3月2日までに2025年度予算案を衆院通過させ年度内の自然成立を確実にしたい石破茂内閣に暗雲が漂い始めた。自民党の旧安倍派会計責任者に対する参考人聴取を巡り野党との調整が難航。質問案に「赤入れ」をして戻し立憲民主党を激怒させるなど野党逆なでの事態も続出し、ずるずると日程を費やしているためだ。タイムリミットまで残り10日を切ったが、22日以降の平日は4日間のみ。今年のカレンダーに見放されている格好だ。
◆「調整」に「そんなレベルじゃない」
自民の「赤入れ」は立民国対委員会の笠浩史委員長(衆院神奈川9区)、後藤祐一委員長代理(16区)の「神奈川国対コンビ」を「検閲だ」と激怒させ、19日の衆院予算委員会での集中審議が流会となる騒動を招いた。21日の同委では同党の米山隆一氏が自民総裁でもある石破首相をただした。

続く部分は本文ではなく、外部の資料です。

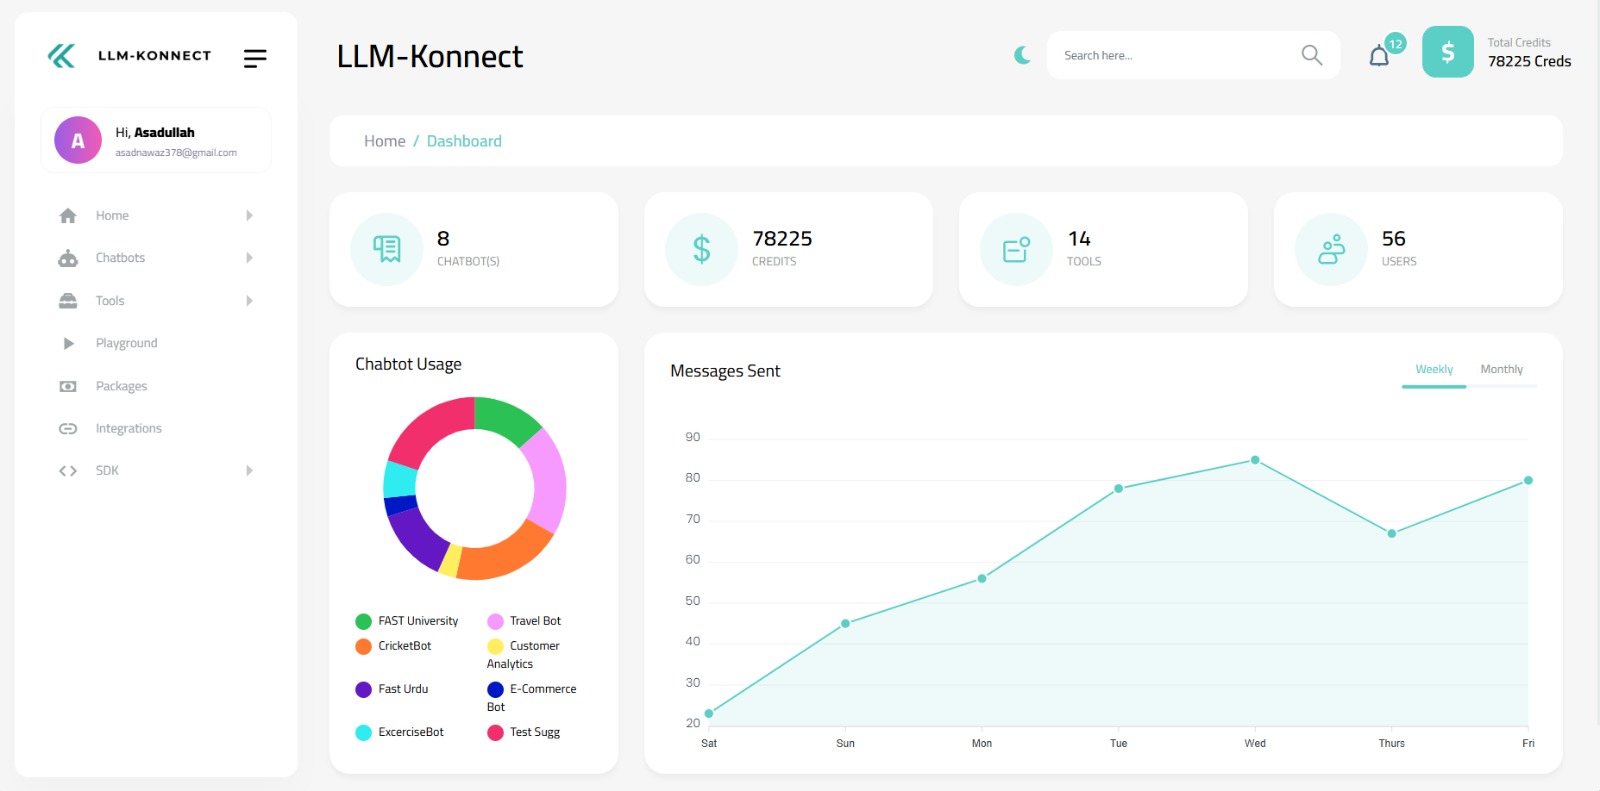The image size is (1600, 791).
Task: Click the green dollar credits icon
Action: 1447,52
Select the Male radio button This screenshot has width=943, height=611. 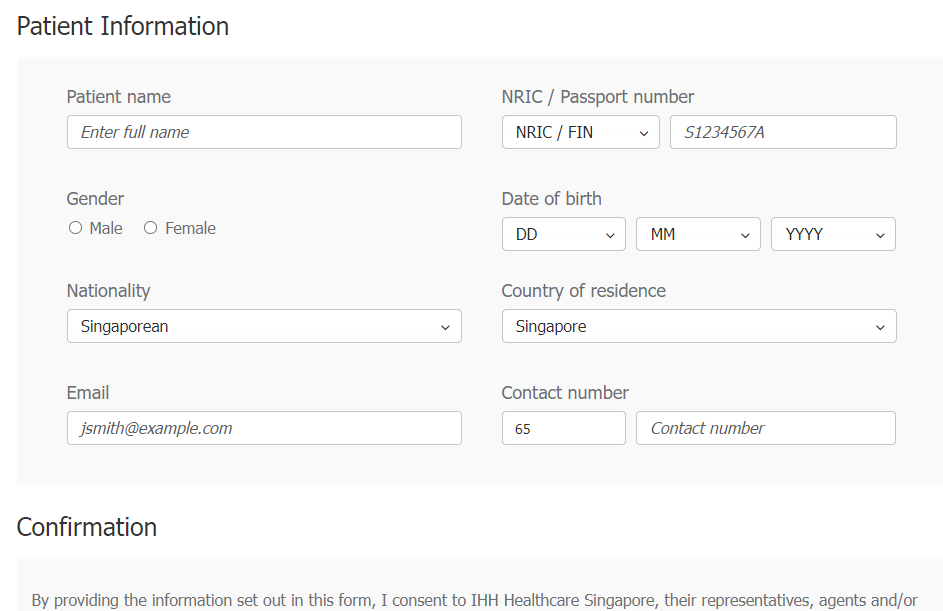click(x=76, y=228)
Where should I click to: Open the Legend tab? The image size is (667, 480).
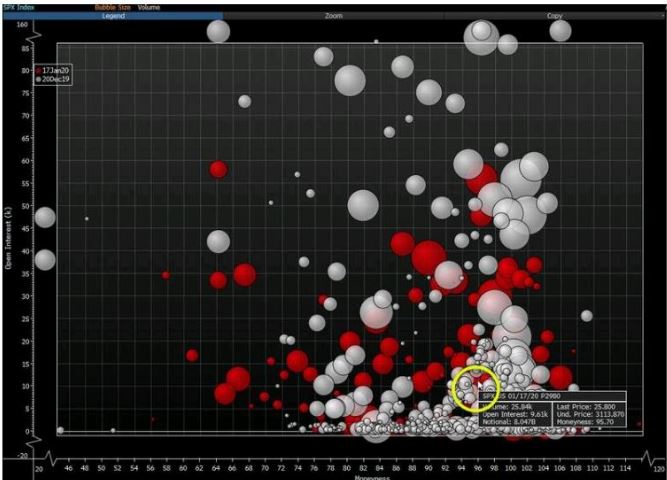pyautogui.click(x=111, y=17)
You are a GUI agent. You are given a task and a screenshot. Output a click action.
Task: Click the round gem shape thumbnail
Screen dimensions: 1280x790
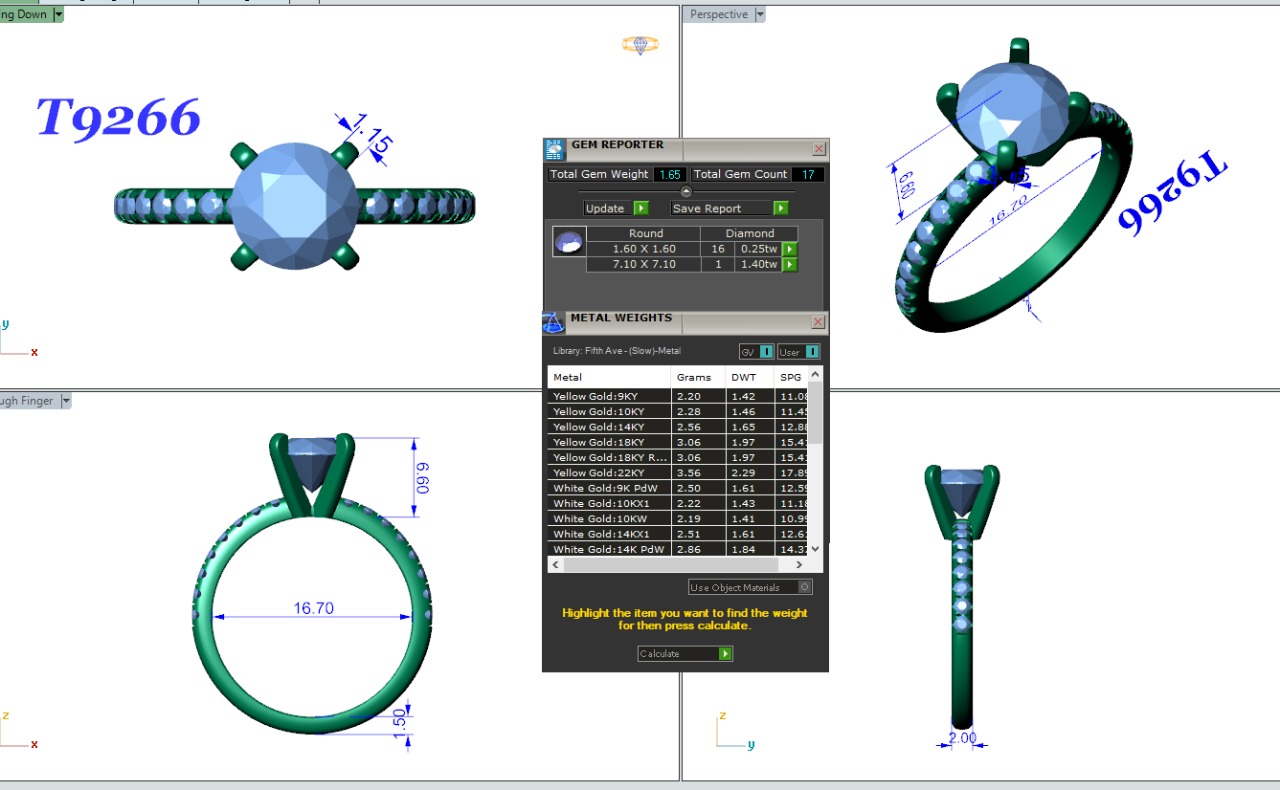569,243
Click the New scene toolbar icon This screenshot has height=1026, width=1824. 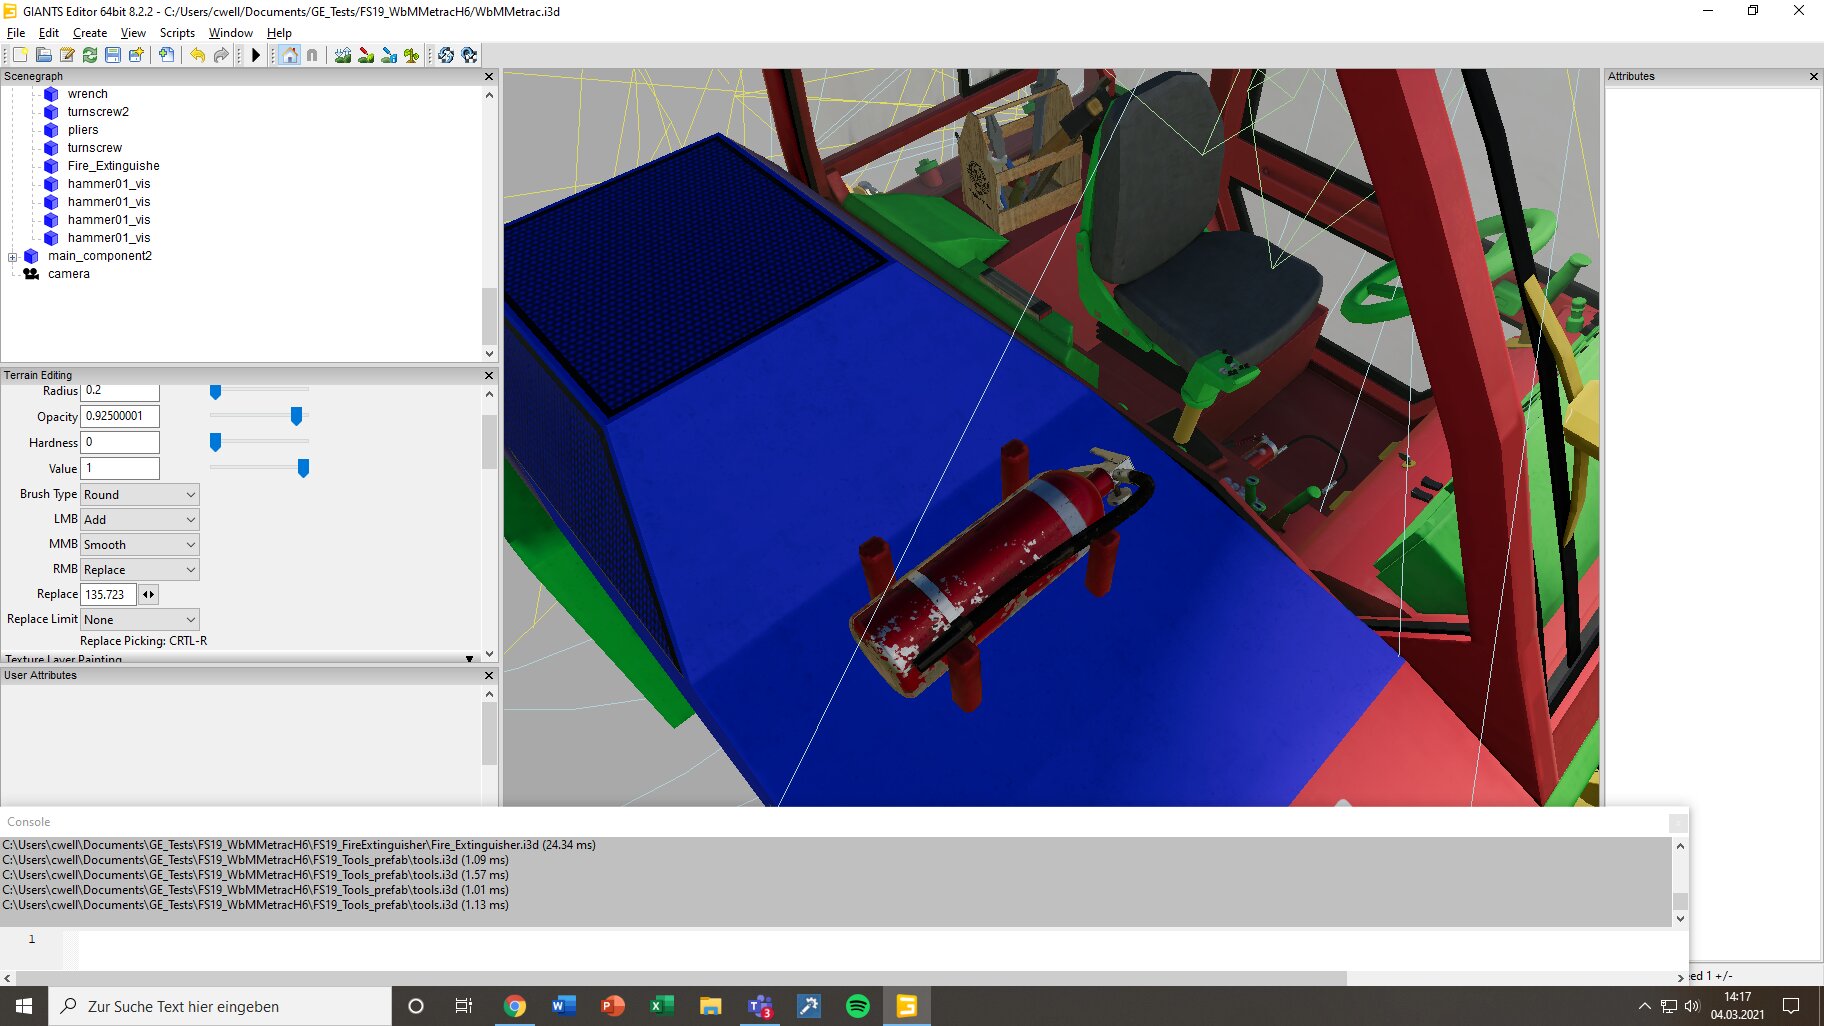coord(20,55)
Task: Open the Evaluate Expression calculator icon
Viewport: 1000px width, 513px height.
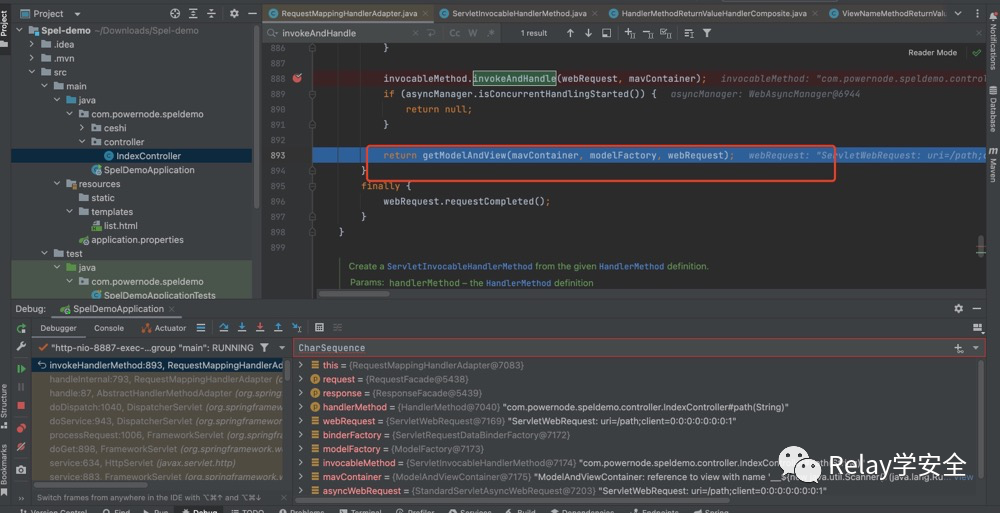Action: coord(319,328)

「赤入れ介入は事実か。正当だと思うのか」との問いに、首相は「限られた時間での聴取になるので質問事項の重複を避けるために整理・調整を立憲(民主党)さんとも連携して行った」などと釈明した。
野党席からは「(赤入れは)そんなレベルじゃないぞ」などと怒号。米山氏は「『ふさわしくない(内容)』との(質問案への)文句も添えられていたそうですね」と赤入れの内容が「整理・調整」とのレベルを超えていることを皮肉った。
◆残る平日は4日のみ
政府予算案は衆院で可決し参院送付後、審議途中であっても30日を経れば自然成立する。与党が年度末の3月31日まで30日となる同月2日までの採決を急ぐゆえんだ。ところが今年は1日、2日が土日に当たり、2月28日までに可決しなければならない。
衆院予算委の安住淳委員長は立民所属。与党の思惑をくむ格好で異例の休日開催を認める可能性はほとんどないとみられる。22日からは3連休で、平日は火曜日の25日から28日までの4日間。25日には予算採決の前提である中央公聴会が行われる。